Imam Agus Taufiq
Dunia medsos saat ini digegerkan dengan aksi-aksi penolakan legalitas miras. Aksi tersebut dipicu oleh adanya Perpres Nomor 10 Tahun 2021 yang ditetapkan pada tanggal 2 Februari 2021. Dan ini merupakan pelaksanaan Undang-undang Nomor 11 Tahun 2020 tentang Cipta kerja yang biasa disebut Omnibus Law.

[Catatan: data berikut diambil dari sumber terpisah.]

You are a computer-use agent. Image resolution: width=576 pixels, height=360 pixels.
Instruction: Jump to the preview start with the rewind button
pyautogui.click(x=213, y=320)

Dalam Perpres No 10 Tahun 2021 itu, ditetapkan bidang usaha industri minuman keras mengandung alkohol, alkohol anggur dan malt terbuka untuk penanaman modal baru di provinsi Bali, NTT, Sulawesi utara, dan Papua dengan memperhatikan budaya serta kearifan lokal setempat.
Miras yang dilegalkan bukan sembarang katagori miras. Hanya miras yang menjadi bagian dari budaya dan kearifal lokal setempat, salah satu contohnya adalah arak Bali. Biarpun pelegalan miras di dasarkan pada bagian budaya dan kearifan lokal setempat, bagi saya itu kurang tepat dan tak setuju.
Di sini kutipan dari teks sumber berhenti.